On 11.01.2018. the dog unit of the PannonEagle Project, i.e. Falco and Carlo, and their guides from MME/BirdLife Hungary came to Svilojevo to help the field search. BirdLife Hungary team with the dogs was joined in the field by the team of BPSSS, INCVP, Environmental Inspection of Province of Vojvodina, the ranger of Public Forest Management Company for “Vojvodinašume” and local police. In the immediate vicinity of the location of "Desiree's" carcass, only old remains of placed baits were found. With previous knowledge of the history of poisoning in this area, the search has been expanded. After arriving to the location closer to the village, the dogs were unfortunately extremely busy. Along one line of approximately 1 km, our team discovered carcasses and remnants of 5 Common Buzzards, 7 Golden Jackals, 2 Magpies, one Fox, and one feral dog. Scattered along this line were many baits in the form of sheep skins and intestines, as well as remains of poultry, all with clearly visible pinkish coloration that indicates the use of poison, i.e. that these animal remains were treated most likely with carbofuran (banned in the EU).

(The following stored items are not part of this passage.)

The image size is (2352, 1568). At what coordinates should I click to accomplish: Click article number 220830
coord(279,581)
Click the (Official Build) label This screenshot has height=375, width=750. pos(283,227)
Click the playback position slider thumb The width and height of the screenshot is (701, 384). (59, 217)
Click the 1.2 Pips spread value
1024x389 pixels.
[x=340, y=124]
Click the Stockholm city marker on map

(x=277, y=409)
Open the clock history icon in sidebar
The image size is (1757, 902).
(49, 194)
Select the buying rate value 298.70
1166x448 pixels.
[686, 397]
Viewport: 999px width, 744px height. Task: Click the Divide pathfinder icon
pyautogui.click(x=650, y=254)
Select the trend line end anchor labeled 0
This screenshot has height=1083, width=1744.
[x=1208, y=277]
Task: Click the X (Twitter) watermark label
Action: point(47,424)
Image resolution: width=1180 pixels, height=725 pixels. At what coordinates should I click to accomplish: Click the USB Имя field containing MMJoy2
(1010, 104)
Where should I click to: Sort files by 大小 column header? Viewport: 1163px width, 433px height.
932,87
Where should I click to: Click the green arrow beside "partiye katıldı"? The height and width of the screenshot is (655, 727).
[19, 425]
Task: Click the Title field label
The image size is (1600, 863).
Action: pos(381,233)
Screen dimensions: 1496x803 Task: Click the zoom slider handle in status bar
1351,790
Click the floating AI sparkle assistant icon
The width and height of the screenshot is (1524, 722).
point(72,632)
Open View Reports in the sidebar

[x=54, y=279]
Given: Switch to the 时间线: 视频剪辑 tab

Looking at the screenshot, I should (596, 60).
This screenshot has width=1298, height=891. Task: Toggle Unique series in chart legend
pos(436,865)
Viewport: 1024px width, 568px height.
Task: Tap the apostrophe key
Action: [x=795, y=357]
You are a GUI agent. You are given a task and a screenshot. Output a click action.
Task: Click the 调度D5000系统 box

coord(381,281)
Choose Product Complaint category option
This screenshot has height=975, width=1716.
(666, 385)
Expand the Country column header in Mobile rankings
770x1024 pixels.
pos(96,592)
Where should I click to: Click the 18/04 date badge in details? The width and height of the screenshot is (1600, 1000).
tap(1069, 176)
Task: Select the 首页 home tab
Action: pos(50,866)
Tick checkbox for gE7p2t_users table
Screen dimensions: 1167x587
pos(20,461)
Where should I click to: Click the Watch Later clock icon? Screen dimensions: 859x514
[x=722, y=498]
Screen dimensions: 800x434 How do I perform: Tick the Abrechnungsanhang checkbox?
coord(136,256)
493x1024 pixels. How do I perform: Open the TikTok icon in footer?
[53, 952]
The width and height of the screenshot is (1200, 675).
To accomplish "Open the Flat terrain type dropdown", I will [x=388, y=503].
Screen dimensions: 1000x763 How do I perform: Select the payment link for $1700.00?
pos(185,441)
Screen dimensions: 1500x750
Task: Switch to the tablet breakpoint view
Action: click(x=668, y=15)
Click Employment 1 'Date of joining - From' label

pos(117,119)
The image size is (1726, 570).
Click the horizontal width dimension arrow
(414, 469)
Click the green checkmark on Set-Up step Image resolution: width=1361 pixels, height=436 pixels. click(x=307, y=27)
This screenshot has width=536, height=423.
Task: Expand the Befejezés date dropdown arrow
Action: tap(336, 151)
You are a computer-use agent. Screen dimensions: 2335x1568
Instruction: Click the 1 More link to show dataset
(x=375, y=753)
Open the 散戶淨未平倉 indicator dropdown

Falco and Carlo at work (Photos: Gábor Deák, MME/BirdLife Hungary)

The dogs were fitted with transmitters so we can follow the route of the search party (Image: MME/BirdLife Hungary)

And this was not the end of the total damage inflicted in this case. On 14th of January at a location just few hundreds meters away, more casualties were discovered: two White-tailed eagles, one Common Buzzard, one Magpie, and two Golden Jackals. Among the total of 23 dead animals found in only five days. There were fresh carcasses but also very old remains which only confirms that this is a case of systematic poisoning that is occurring regularly in this village.

The poisoned bait and its victim (Photos: Gábor Deák, MME/BirdLife Hungary)

The area around the village features great surfaces of preserved pastures, many important habitat elements and an artificial raptor feeding site in the vicinity. This area, comprising Gornje Podunavlje Nature Reserve in Serbia and Kopački Rit Nature Park in Croatia (both IBAs and Ramsar sites), is the most important site for breeding and wintering White-tailed Eagles in the Danube Basin! Satellite tracking also provides evidence that significant number of Central European Imperial Eagles visit this place.

Population of Golden Jackals in this area is also one of highest in Serbia, creating significant conflict with humans. The management of Golden Jackal (and to some extent also Red Fox) is not based on scientific principles and includes massive shooting and, evidently, frequent poisoning. Local hunters and owners of grazing cattle seem to have an idea that poisoning of Golden Jackals is the cheapest and most efficient way of control of their population. Jackal hunters are even rewarded if they provide evidence that they killed jackals (they usually cut the tail and receive some 20 EUR as a reward from local authorities!). In this situation, they consider poisoning as the most efficient solution, furthermore, the carbofuran can easily be acquired on the black market, causing drastic and non-selective eradication of local wildlife.

The lack of sentences for previous wildlife poisoning cases in Serbia is the biggest obstacle that conservationist consider in dealing with widespread wildlife poisoning. The severity of this case, along with great media attention received for this one and previous cases happening in Serbia during this period, contributed to initiation of an investigation that seems to be more serious than the average process of dealing with these type of crimes before. Bird Protection and Study Society of Serbia and Institute for Nature Conservation of Vojvodina Province confirm that official charges have been made and that there are several persons considered as suspects for this crime. Achieving a sentence for the crime committed in this case, something that has so far never been achieved in Serbia, would mark a great precedent in the fight against wildlife poisoning. Alert that is being created in the public with all these cases will hopefully help put pressure on authorities to more seriously tackle this issue and adopt proper procedures that can help in bringing justice to the guilty parties and preventing such crime.